Browser permission dialogs are terse and technical — users confronted with "This extension wants to read your browsing history" without any explanation default to denial or, worse, approval without understanding. GDPR Art. 12 requires privacy information to be provided in a concise, transparent, and easily accessible form. Without user-facing help text in the options page or popup, users cannot make informed choices about which permissions to allow, cannot verify that the extension's permissions match its stated purpose, and are more likely to distrust the extension or report it as suspicious. Transparent permission explanations are the difference between an extension users recommend and one they uninstall.
Info because absent help text degrades user trust and informed consent rather than creating a direct technical vulnerability — but it is a signal that the extension has not considered privacy communication as part of its design.
Add a "Permissions" section to your options.html explaining each non-trivial permission in plain language:
<section id="permissions-explainer">
<h3>Why we need these permissions</h3>
<dl>
<dt>Camera</dt>
<dd>Activated only when you start a video call. We never record without your action.</dd>
<dt>Storage</dt>
<dd>Your preferences are stored locally on this device. Nothing is sent to our servers.</dd>
<dt>Active Tab</dt>
<dd>We read the current page URL only when you click the extension icon.</dd>
</dl>
</section>
Keep explanations specific to what happens, not what the API is called. If a permission is used rarely, note when it activates.
ID: extension-data-privacy.privacy-disclosures.permission-help-text
Severity: info
What to look for: Check the extension's options page, popup, or first-run experience for user-facing help text or tooltips that explain why each permission is needed. Look for descriptions like "Camera access needed for video calls" or "Location required to show nearby content." Verify these explanations are clear and honest.

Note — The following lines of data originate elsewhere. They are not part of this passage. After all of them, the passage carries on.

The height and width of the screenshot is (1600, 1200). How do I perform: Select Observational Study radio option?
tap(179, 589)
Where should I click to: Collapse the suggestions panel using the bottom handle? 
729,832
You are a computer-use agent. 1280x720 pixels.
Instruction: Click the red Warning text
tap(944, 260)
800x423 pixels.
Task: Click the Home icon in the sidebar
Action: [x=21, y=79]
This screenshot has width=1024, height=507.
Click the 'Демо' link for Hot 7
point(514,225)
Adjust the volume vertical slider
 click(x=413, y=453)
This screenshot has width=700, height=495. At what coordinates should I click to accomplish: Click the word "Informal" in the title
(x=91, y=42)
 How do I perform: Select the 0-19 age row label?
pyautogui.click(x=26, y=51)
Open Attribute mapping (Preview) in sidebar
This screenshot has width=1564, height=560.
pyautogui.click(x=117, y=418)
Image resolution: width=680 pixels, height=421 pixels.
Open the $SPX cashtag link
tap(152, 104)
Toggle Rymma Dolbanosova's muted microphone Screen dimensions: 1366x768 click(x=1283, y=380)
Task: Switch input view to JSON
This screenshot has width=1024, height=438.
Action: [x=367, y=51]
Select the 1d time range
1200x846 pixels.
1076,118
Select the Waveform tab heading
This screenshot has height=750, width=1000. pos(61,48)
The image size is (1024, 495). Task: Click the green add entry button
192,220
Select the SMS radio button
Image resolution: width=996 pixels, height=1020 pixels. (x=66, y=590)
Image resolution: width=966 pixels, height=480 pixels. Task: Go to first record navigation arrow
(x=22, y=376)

Pass criteria: Count all permissions that require user-facing explanation. For each major permission (camera, microphone, location, contacts, storage), there is user-facing help text explaining why it's needed. At least 80% of non-trivial permissions must have visible explanations. Text appears in options page, popup hover, or onboarding.
Fail criteria: No help text provided for permissions. Users are confused about why permissions are requested. Or help text is vague or misleading.
Skip (N/A) when: Extension requests no permissions, or permissions are trivial (storage only).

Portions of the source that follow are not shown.